[Start of section]

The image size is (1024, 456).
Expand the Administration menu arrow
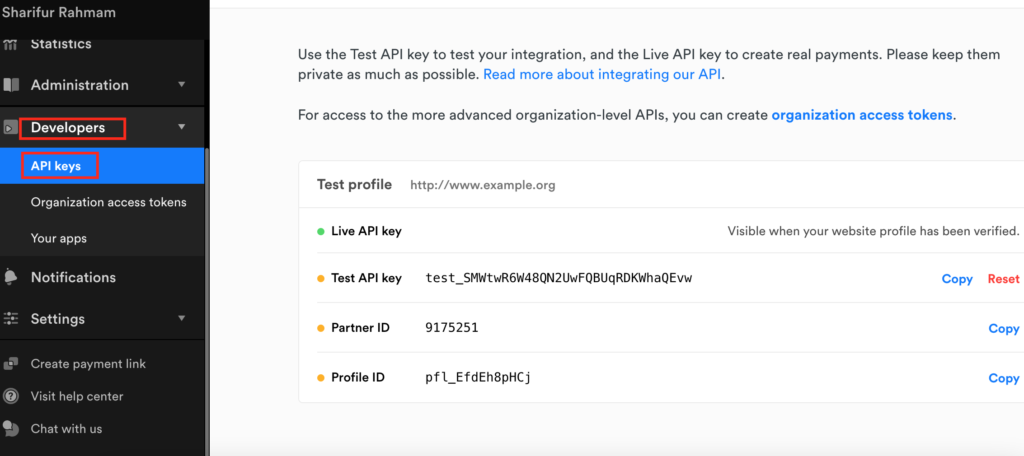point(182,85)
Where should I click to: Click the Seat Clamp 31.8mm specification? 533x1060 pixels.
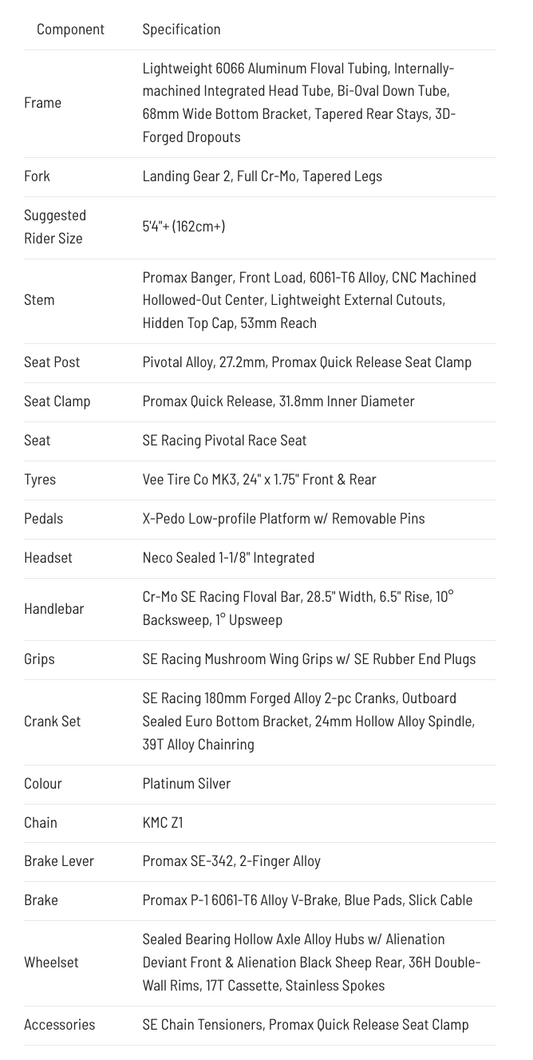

[End of section]
[Start of section]

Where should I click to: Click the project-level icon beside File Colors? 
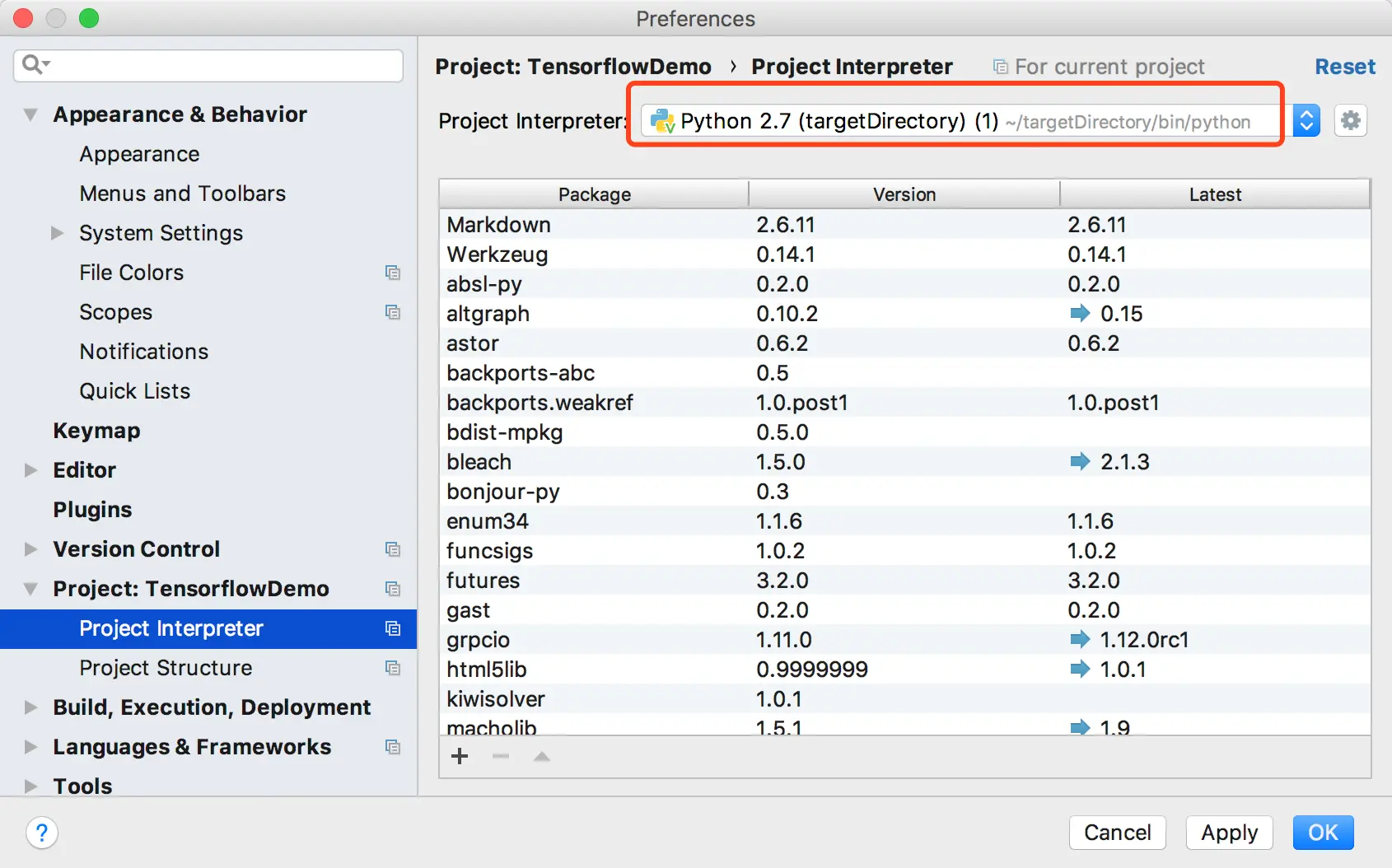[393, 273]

[End of section]

▶ **To do**
Taking the material above, give again exactly the lines from the one holding "The image size is (1024, 456)." through the one holding "Where should I click to: Click the Seat", with both ends and without pictures.

▶ **Answer to the exercise**
The image size is (1024, 456).
Expand the Administration menu arrow
point(182,85)
Where should I click to: Click the Seat Clamp 31.8mm specification? 533x1060 pixels.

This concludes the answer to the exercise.